General characteristics
- Class & type: Battle-class destroyer
- Displacement: 2,480 tons standard
- Length: 379 ft (116 m)
- Beam: 40 ft 6 in (12.34 m)
- Draught: 12 ft 8 in (3.86 m) mean; 17 ft 6 in (5.33 m) maximum;
- Propulsion: Oil-fired, two three-drum boilers; Parsons geared turbines, twin screws,; 50,000 hp (37,285 kW);
- Speed: 35.75 knots (66.21 km/h)
- Complement: 268
- Armament: Originally:; 5 × 4.5 in (114 mm) guns; 8 × Bofors 40 mm guns; 10 × 21 in (533 mm) torpedo tubes; 2 × Squid mortar; Later:; Sea Cat missiles;

Service record
- Part of: 4th Destroyer Flotilla; 7th Destroyer Squadron; 21st Escort Squadron;

= HMS Corunna =

Battle-class destroyer

HMS Corunna (D97) was a later or 1943 fleet destroyer of the Royal Navy. She was named in honour of the Battle of Corunna, which took place during the Peninsular War in 1809 between British and French forces. Corunna was built by Swan Hunter & Wigham Richardson Limited on the Tyne. She was launched on 29 May 1945 and commissioned on 6 June 1947.

==Design and construction==
The Battle-class was developed as a result of operational experience in the early years of the Second World War, which had shown that the Royal Navy's existing destroyers had inadequate anti-aircraft protection, and in particular, lacked a modern dual-purpose main gun armament, capable of dealing with both surface targets and air attack, with guns lacking the high elevation mountings necessary to deal with dive bombers. The resulting design was armed with two twin 4.5 inch high-angle gun-turrets of a new design mounted forward and a heavy close-in anti-aircraft armament, with 16 Battle-class destroyers ordered under the 1942 construction programme.

For the 1943 construction programme, 24 Battle-class destroyers of a revised design (known as "1943 Battles") were ordered, with three destroyers (Corunna, Oudenarde and River Plate) to be built by Swan Hunter.

Corunna was 379 ft 0 in long overall, 364 ft 0 in at the waterline and 355 ft 0 in between perpendiculars, with a beam of 40 ft 6 in and a draught of 12 ft 9 in normal and 15 ft 6 in at full load.
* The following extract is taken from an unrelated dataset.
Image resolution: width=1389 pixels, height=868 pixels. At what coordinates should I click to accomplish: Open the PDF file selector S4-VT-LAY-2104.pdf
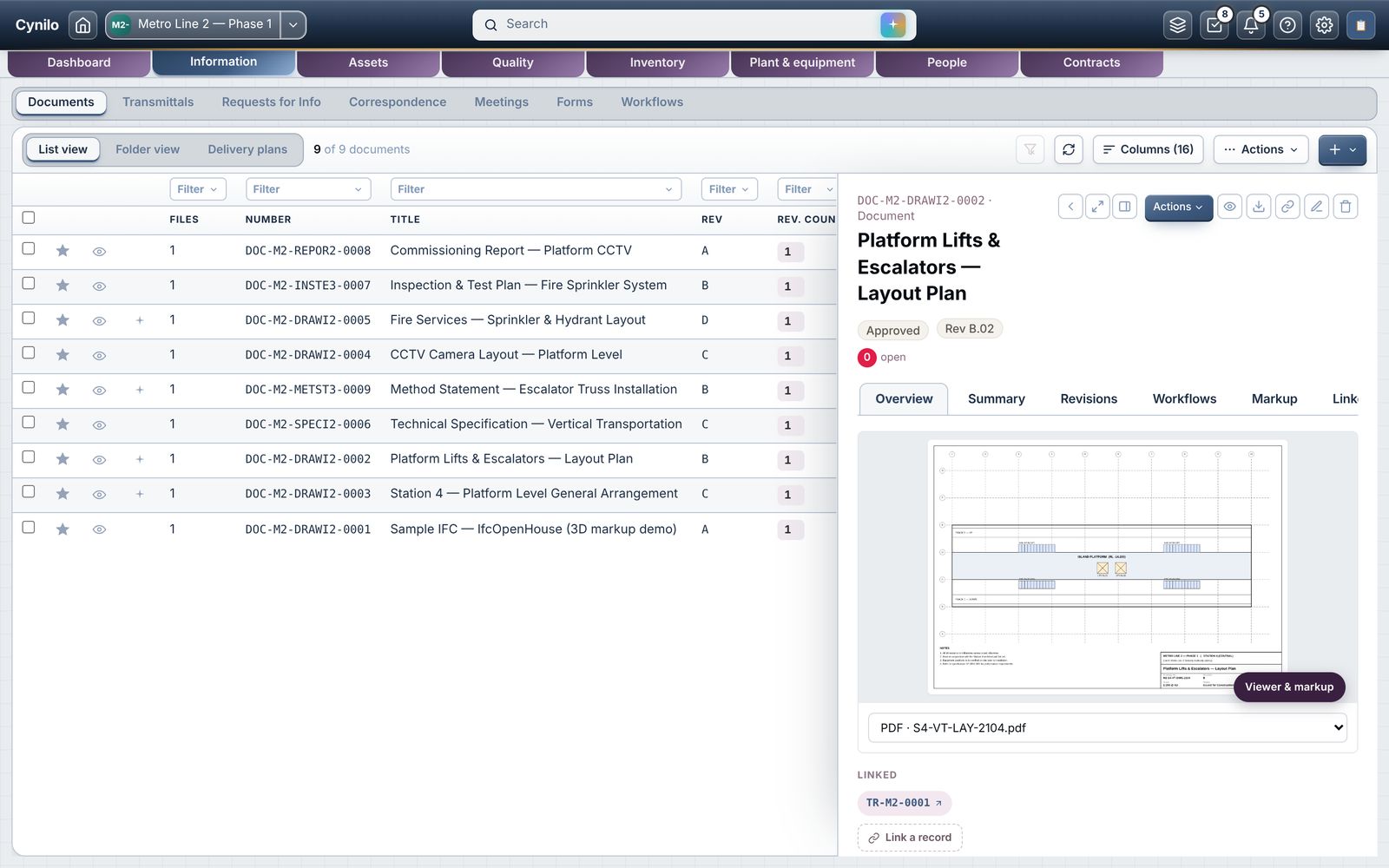tap(1107, 727)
Displacement was 2550 LT standard and 3420 LT full load. Two Admiralty 3-drum boilers supplied steam at 400 psi and 700 F to two sets of Parsons single-reduction geared steam turbines which drove two propeller shafts. The machinery was rated at 50000 shp, giving a speed of 34 kn (31 kn at full load. 766 LT of fuel oil was carried, giving an endurance of 4400 nmi at 20 kn.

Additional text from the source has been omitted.